Compound TCP was developed by Microsoft for the "Vista" operating system. It combines two types of congestion control mechanisms: TCP Reno's loss-based congestion control and TCP Vegas' delay-based congestion control. Compound TCP strives for good utilization of paths with a high bandwidth/delay product, and at the same time tries to be "fair" to other TCP variants when there is contention for resources. An additional design goal was that it should work well even when network buffers are small.


Windows Vista and Server 2008 implementations


Compound TCP is disabled by default on Windows 7 and Vista, but enabled in Windows Server 2008. To enable it, use


netsh interface tcp set global congestionprovider=ctcp


To disable, use


netsh interface tcp set global congestionprovider=none


from a privileged command shell.


Linux Compound-TCP code


The authors of YeAH-TCP have developed an implementation of Compound TCP for Linux, based on the existing Vegas code.
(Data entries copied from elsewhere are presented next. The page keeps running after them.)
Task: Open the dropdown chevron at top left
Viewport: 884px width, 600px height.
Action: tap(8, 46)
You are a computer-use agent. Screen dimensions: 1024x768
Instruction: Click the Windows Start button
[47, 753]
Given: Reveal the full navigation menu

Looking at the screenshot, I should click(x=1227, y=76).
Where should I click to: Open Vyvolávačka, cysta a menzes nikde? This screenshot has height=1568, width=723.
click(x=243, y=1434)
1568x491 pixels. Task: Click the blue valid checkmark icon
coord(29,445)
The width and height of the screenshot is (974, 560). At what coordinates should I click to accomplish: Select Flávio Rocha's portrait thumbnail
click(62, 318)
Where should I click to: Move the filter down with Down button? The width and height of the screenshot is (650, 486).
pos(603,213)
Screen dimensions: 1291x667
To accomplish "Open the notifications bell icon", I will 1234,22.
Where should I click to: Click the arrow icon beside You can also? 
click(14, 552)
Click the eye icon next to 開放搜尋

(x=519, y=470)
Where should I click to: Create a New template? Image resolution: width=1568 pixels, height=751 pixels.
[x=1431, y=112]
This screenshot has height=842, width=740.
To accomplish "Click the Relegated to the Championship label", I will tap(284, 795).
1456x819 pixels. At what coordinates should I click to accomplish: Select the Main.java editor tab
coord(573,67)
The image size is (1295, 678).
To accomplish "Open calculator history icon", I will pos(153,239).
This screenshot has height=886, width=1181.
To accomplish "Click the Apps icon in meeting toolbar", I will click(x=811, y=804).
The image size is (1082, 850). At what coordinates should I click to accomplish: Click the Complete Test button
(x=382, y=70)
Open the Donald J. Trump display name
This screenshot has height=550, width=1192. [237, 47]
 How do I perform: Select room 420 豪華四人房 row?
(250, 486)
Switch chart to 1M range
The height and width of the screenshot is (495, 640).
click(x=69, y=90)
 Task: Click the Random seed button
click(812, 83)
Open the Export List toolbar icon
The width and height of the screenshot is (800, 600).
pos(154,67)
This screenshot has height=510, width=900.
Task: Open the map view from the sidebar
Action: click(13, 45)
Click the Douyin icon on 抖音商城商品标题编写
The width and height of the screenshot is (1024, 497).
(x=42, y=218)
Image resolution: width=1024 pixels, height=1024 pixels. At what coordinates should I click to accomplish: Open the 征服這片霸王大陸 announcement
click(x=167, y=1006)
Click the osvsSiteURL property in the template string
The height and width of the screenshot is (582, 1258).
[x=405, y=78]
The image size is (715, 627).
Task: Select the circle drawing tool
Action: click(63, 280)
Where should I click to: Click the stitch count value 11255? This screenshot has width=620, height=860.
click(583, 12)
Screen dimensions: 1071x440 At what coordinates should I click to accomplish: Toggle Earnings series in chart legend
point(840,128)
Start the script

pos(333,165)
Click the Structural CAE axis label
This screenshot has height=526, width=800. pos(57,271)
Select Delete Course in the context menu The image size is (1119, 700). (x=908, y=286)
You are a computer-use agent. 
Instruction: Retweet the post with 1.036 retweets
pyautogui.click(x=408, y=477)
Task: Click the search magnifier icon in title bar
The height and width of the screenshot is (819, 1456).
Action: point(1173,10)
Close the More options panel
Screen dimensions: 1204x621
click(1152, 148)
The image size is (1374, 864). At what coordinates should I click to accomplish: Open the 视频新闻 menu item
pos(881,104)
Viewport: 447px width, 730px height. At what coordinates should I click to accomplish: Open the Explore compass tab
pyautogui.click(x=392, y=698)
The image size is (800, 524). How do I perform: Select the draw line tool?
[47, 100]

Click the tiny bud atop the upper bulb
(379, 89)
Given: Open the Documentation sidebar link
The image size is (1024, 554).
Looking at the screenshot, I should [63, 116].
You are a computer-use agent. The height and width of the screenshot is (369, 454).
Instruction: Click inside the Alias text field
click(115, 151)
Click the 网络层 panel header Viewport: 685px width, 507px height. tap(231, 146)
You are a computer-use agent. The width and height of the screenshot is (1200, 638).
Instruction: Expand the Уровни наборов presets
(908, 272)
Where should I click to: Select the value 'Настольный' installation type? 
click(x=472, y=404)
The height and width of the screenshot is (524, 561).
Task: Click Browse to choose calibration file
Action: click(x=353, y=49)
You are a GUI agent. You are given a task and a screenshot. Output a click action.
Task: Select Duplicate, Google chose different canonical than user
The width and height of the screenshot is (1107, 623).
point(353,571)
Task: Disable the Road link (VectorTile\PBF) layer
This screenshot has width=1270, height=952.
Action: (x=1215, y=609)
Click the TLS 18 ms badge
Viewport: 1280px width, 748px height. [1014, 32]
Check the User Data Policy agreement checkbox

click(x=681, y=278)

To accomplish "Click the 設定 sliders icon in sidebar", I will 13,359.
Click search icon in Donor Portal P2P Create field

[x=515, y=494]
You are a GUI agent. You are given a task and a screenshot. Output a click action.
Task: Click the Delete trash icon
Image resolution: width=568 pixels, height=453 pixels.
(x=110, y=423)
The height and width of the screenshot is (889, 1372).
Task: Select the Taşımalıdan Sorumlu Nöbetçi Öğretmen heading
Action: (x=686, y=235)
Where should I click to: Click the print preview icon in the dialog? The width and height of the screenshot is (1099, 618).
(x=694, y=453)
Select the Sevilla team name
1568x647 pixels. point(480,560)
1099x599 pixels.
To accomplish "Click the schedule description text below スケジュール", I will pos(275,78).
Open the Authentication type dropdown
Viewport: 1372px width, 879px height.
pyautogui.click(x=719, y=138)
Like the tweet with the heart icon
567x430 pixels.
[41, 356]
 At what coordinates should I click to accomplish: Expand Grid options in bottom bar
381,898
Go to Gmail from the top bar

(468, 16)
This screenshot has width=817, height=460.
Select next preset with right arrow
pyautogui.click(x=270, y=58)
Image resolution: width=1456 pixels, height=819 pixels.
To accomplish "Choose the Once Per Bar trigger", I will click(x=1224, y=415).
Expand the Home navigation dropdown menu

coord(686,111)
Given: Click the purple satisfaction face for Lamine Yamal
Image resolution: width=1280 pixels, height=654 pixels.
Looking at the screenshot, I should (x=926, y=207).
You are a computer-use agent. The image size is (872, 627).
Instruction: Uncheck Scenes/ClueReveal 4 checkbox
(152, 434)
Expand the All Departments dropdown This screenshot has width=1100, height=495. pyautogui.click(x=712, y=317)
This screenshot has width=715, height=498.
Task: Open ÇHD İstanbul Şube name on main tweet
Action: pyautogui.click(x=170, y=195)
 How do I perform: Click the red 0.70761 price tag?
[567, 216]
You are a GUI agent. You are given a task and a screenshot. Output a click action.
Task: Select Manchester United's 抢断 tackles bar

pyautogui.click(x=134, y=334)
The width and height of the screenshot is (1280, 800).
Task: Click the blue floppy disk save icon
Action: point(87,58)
Based on this, a more recent compound TCP implementation for Linux has been made, incorporating new features from the Internet Draft "draft-sridharan-tcpm-ctcp-01.txt".


Empirical Results


A comment in the BufferBloat debate quotes some measurement results over a broadband Internet connection. The results seem to indicate that Compound TCP indeed improves performance in that it reduced the size of queues at the bottleneck, and also reduced the variation in queue size. This is what one would expect, because Compound TCP explicitly includes a delay-based congestion control mechanism. But it's still nice that an actual improvement can be measured in a common real-life situation.